▸ Task requirements
Revise the lines below by changing every "Screen dimensions" to "Display size" and leaving everything else untouched.

[Item position lines]
-.-.-

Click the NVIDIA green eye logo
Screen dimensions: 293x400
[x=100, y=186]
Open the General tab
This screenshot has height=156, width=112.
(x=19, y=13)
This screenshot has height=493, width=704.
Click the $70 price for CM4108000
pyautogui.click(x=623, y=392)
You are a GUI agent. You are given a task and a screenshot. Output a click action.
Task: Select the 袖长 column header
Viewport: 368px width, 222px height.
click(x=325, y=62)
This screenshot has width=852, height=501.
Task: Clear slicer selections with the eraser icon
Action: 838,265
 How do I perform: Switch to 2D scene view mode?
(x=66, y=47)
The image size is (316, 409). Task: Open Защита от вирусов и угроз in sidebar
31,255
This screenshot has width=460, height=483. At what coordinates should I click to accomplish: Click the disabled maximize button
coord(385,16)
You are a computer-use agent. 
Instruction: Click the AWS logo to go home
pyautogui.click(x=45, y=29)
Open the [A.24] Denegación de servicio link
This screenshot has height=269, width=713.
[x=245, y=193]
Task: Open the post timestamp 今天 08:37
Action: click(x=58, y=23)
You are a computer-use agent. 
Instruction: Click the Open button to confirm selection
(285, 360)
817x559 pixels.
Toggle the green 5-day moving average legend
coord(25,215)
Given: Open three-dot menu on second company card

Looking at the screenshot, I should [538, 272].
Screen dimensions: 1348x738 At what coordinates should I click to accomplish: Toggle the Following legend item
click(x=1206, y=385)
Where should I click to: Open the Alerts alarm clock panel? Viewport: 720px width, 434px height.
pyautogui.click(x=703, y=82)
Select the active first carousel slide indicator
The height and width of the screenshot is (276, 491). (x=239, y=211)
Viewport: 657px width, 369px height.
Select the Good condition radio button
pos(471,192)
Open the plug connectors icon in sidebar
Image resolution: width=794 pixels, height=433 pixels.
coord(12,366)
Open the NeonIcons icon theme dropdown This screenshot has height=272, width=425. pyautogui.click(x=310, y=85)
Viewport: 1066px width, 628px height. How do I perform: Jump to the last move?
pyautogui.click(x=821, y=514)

-.-.-

▸ Completed exercise
Click the NVIDIA green eye logo
Display size: 293x400
[x=100, y=186]
Open the General tab
This screenshot has height=156, width=112.
(x=19, y=13)
This screenshot has height=493, width=704.
Click the $70 price for CM4108000
pyautogui.click(x=623, y=392)
You are a GUI agent. You are given a task and a screenshot. Output a click action.
Task: Select the 袖长 column header
Viewport: 368px width, 222px height.
click(x=325, y=62)
This screenshot has width=852, height=501.
Task: Clear slicer selections with the eraser icon
Action: 838,265
 How do I perform: Switch to 2D scene view mode?
(x=66, y=47)
The image size is (316, 409). Task: Open Защита от вирусов и угроз in sidebar
31,255
This screenshot has width=460, height=483. At what coordinates should I click to accomplish: Click the disabled maximize button
coord(385,16)
You are a computer-use agent. 
Instruction: Click the AWS logo to go home
pyautogui.click(x=45, y=29)
Open the [A.24] Denegación de servicio link
This screenshot has height=269, width=713.
[x=245, y=193]
Task: Open the post timestamp 今天 08:37
Action: click(x=58, y=23)
You are a computer-use agent. 
Instruction: Click the Open button to confirm selection
(285, 360)
817x559 pixels.
Toggle the green 5-day moving average legend
coord(25,215)
Given: Open three-dot menu on second company card

Looking at the screenshot, I should [538, 272].
Display size: 1348x738 At what coordinates should I click to accomplish: Toggle the Following legend item
click(x=1206, y=385)
Where should I click to: Open the Alerts alarm clock panel? Viewport: 720px width, 434px height.
pyautogui.click(x=703, y=82)
Select the active first carousel slide indicator
The height and width of the screenshot is (276, 491). (x=239, y=211)
Viewport: 657px width, 369px height.
Select the Good condition radio button
pos(471,192)
Open the plug connectors icon in sidebar
Image resolution: width=794 pixels, height=433 pixels.
coord(12,366)
Open the NeonIcons icon theme dropdown This screenshot has height=272, width=425. pyautogui.click(x=310, y=85)
Viewport: 1066px width, 628px height. How do I perform: Jump to the last move?
pyautogui.click(x=821, y=514)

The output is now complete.